Nur in wenigen Gegenden auf der Insel Rügens erfährt man so konzentriert das Gefühl, sich auf einer Insel zu befinden wie in Breege und Juliusruh. Schon im 18. Jahrhundert hatte Julius von der Lancken erkannt, dass dieser Platz zwischen den Wassern der ideale Ort für eine Sommerresidenz ist. Nach ihm bauten zahlreiche begüterte Investoren Hotelvillen in diesem frühen Seebad der Insel Rügen. Auch heute noch prägen diese das Ortsbild von Juliusruh und liegen wie die modernen Hotelbauten zumeist auf der Seeseite der Straße.
Schönstes Zeugnis vergangener Zeiten ist der Kurpark. 1795 angelegt, erlebte er eine wechselvolle Geschichte. Die 2013 fertig gestellte Promenade erstreckt sich über die gesamte Ortslage Juliusruh und lädt das ganze Jahr hindurch zu einem Spaziergang ein. Dabei bietet sich ein herrlicher Blick über die „Tromper Wiek“ und die frische gesunde Seeluft weckt die Lebensgeister.

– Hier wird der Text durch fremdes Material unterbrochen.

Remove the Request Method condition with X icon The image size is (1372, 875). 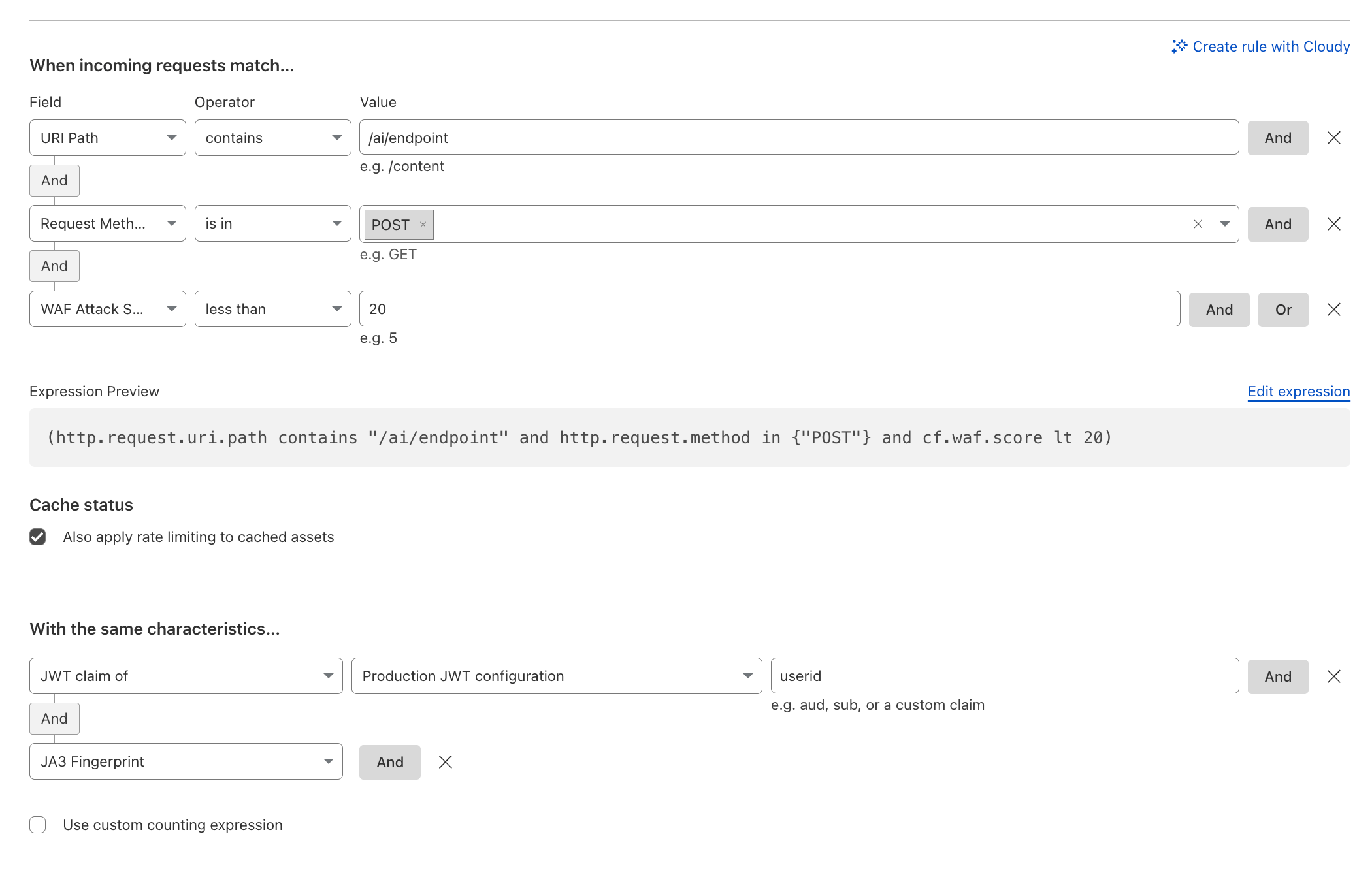tap(1333, 223)

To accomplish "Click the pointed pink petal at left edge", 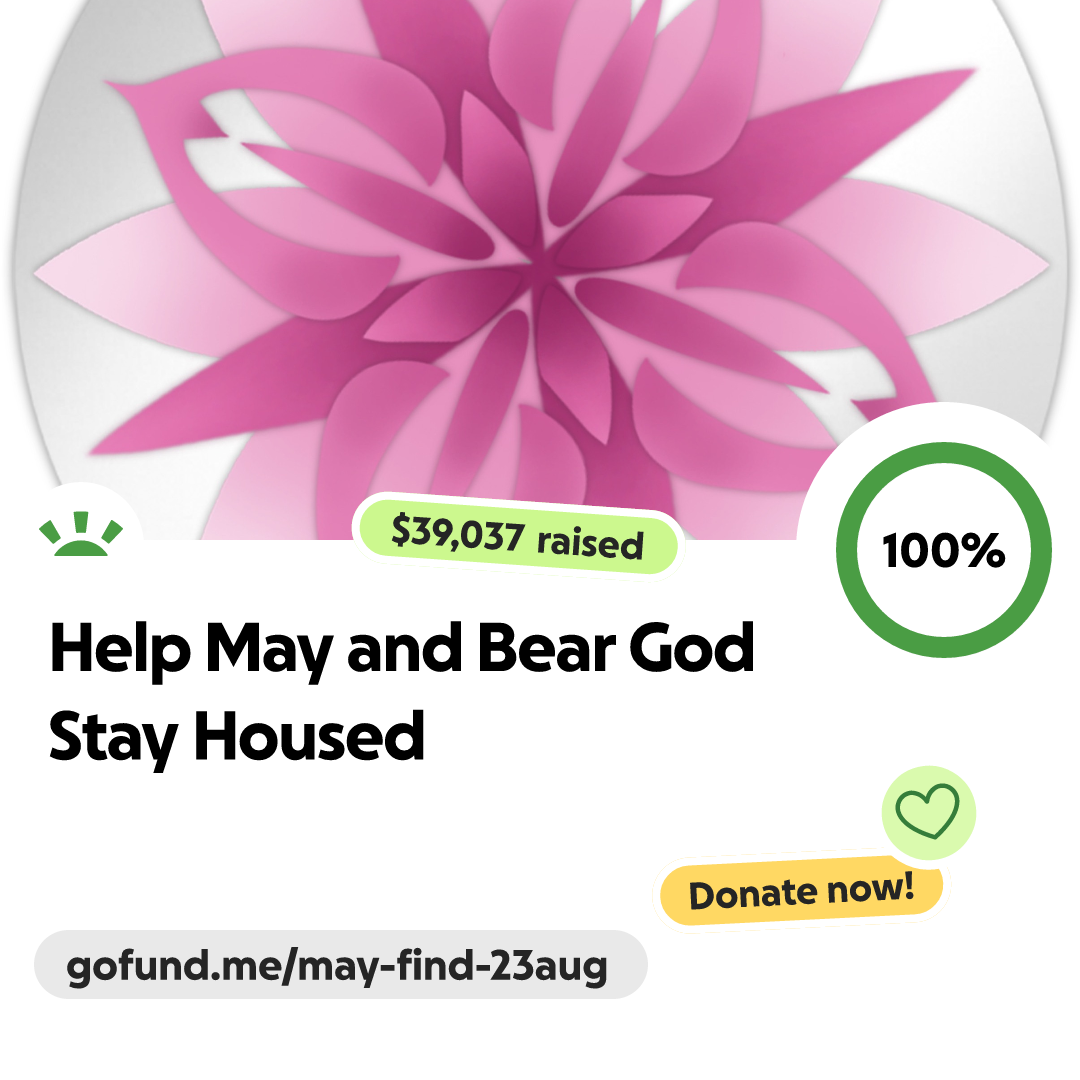I will 90,272.
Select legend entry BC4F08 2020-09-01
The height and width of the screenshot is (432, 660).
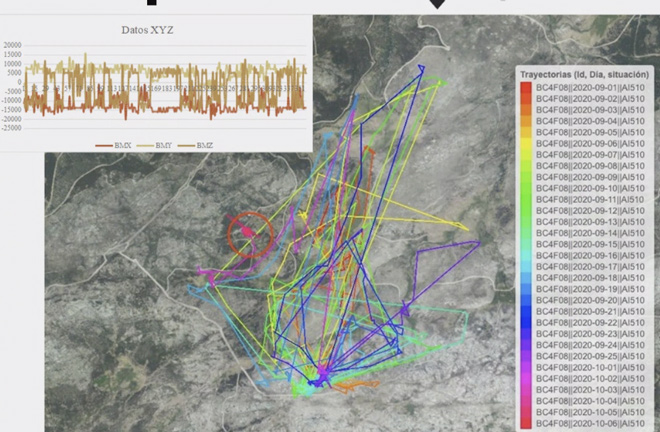point(590,88)
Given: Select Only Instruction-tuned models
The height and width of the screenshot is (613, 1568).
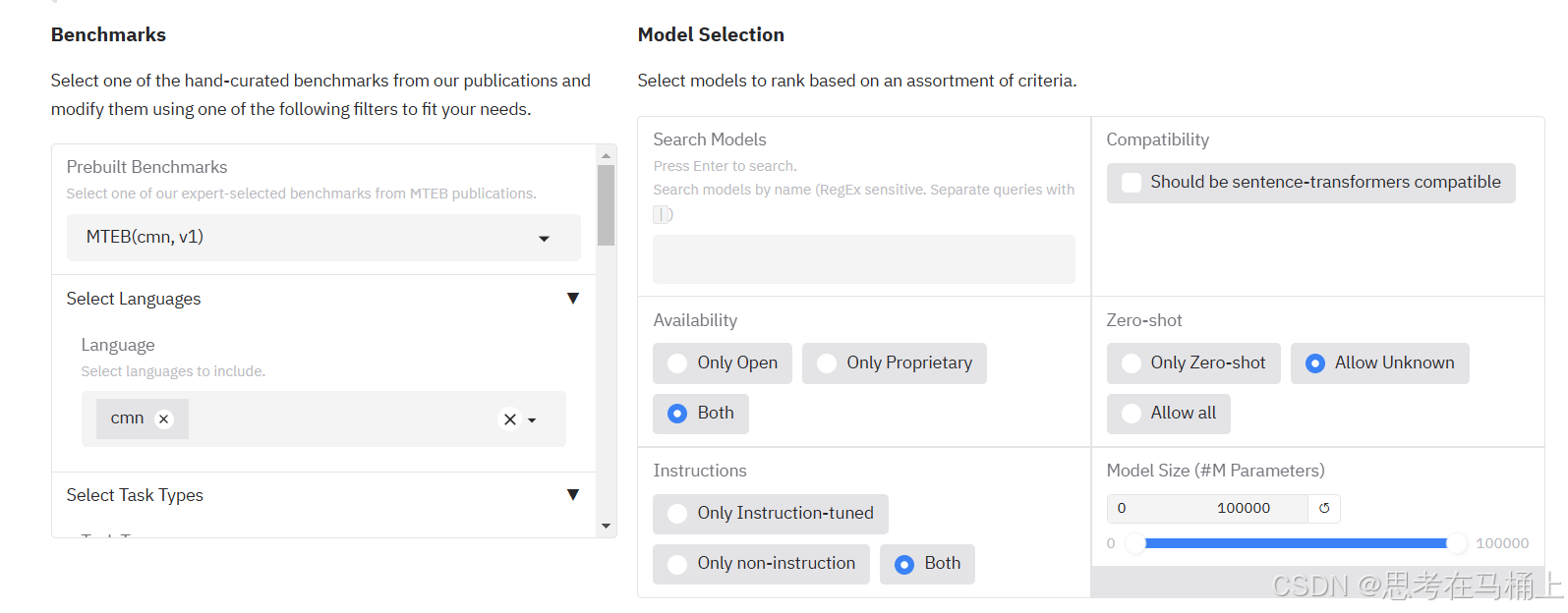Looking at the screenshot, I should [677, 514].
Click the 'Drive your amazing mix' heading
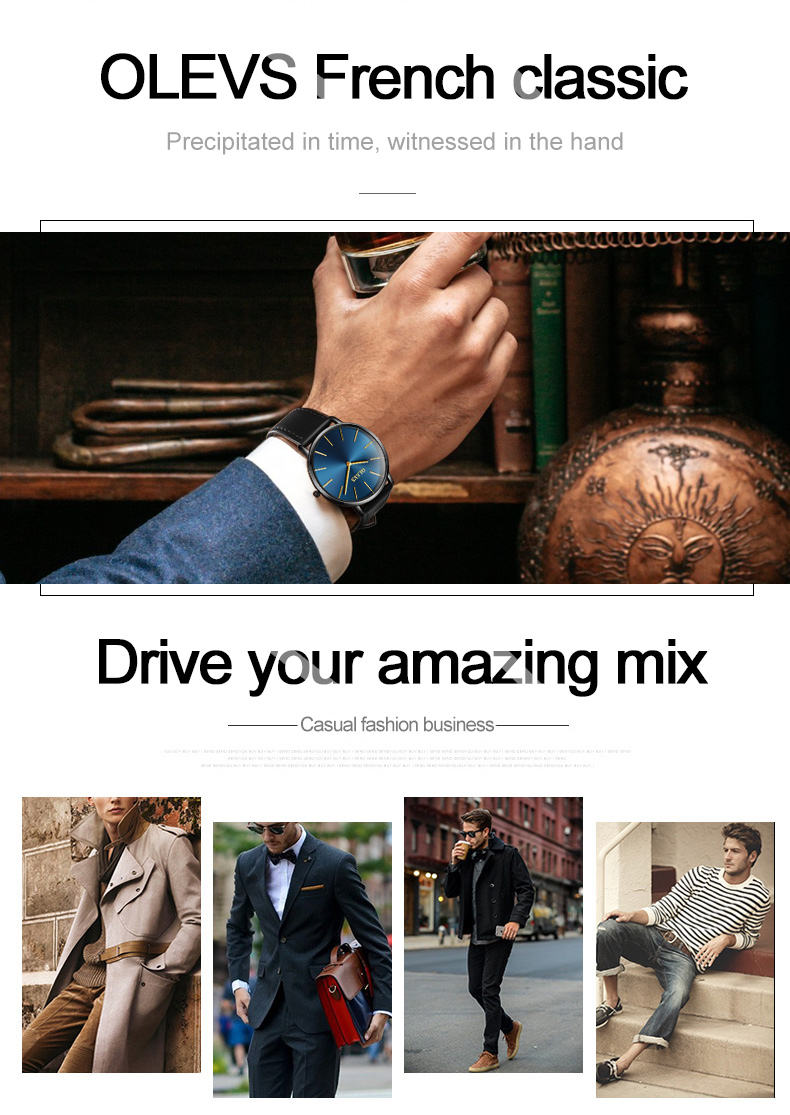The width and height of the screenshot is (790, 1115). point(402,665)
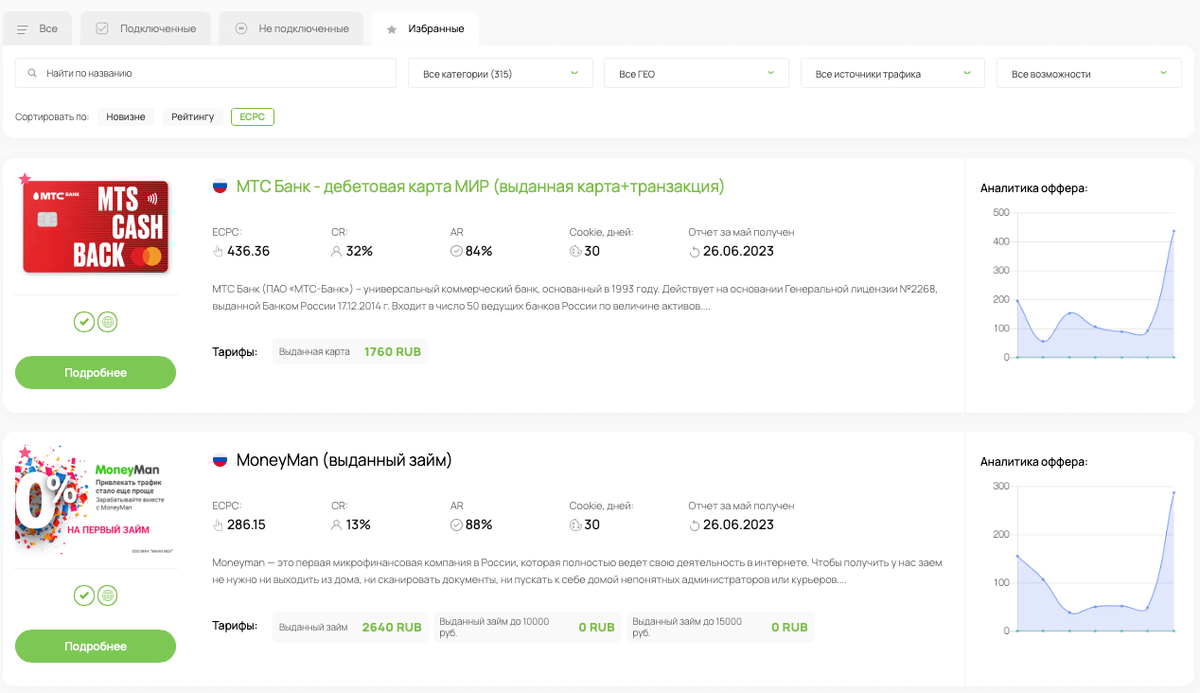Click the Russian flag beside MoneyMan title
1200x693 pixels.
(x=220, y=461)
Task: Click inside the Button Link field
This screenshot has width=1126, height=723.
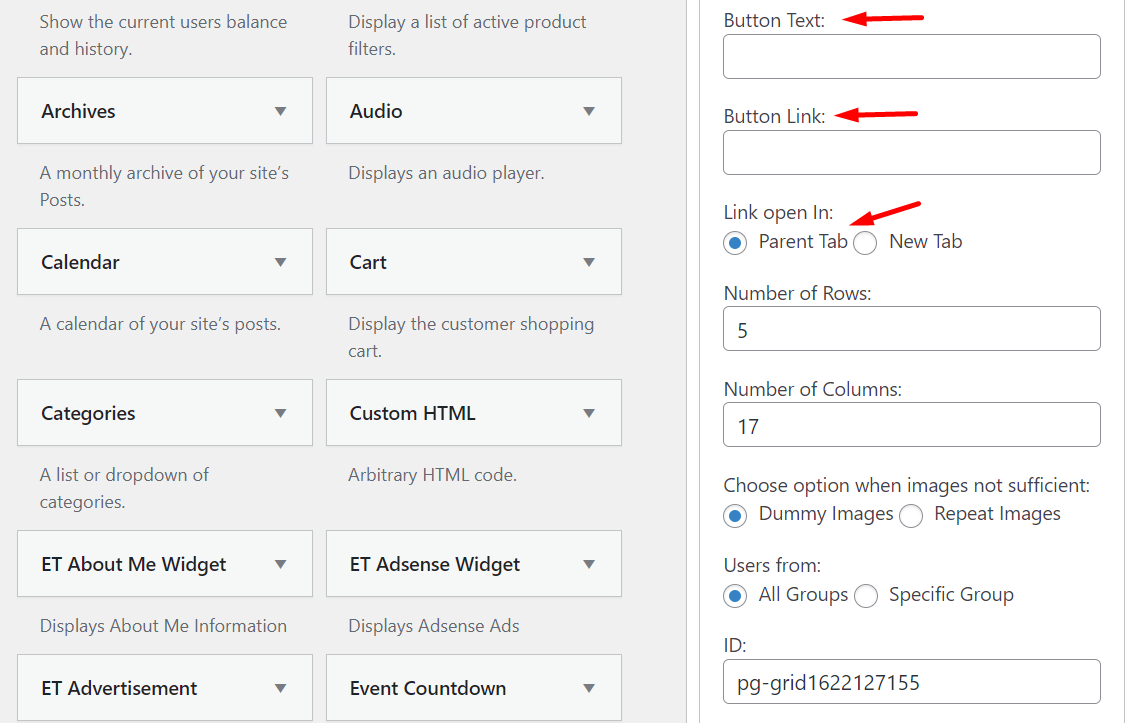Action: click(x=911, y=152)
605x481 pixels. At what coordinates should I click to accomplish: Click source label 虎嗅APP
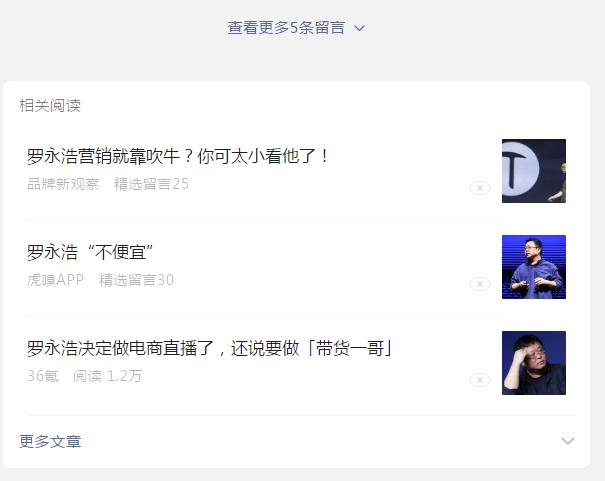point(55,280)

Bänke laden zum Verweilen ein, ein Springbrunnen sorgt für gute Laune und Buden und Läden verführen dazu, es sich auch kulinarisch oder modisch gut gehen zu lassen.

Der Strand von Juliusruh ist besonders ideal für Familien, denn seine Ufer fallen langsam ab. Rettungsschwimmer geben acht und veranstalten Strandspiele und Gymnastik. Im Herbst kann man wundervoll Drachen steigen lassen und Wanderungen mit Blick nach Kap Arkona unternehmen.
Mit dem Fahrrad könnte man eine Radtour ans Kap machen und dort die Leuchttürme besteigen oder auf dem Rügenhof Werkstätten und ein Gutshaus mit Restaurant, Kräutergarten und Antiquariat besuchen.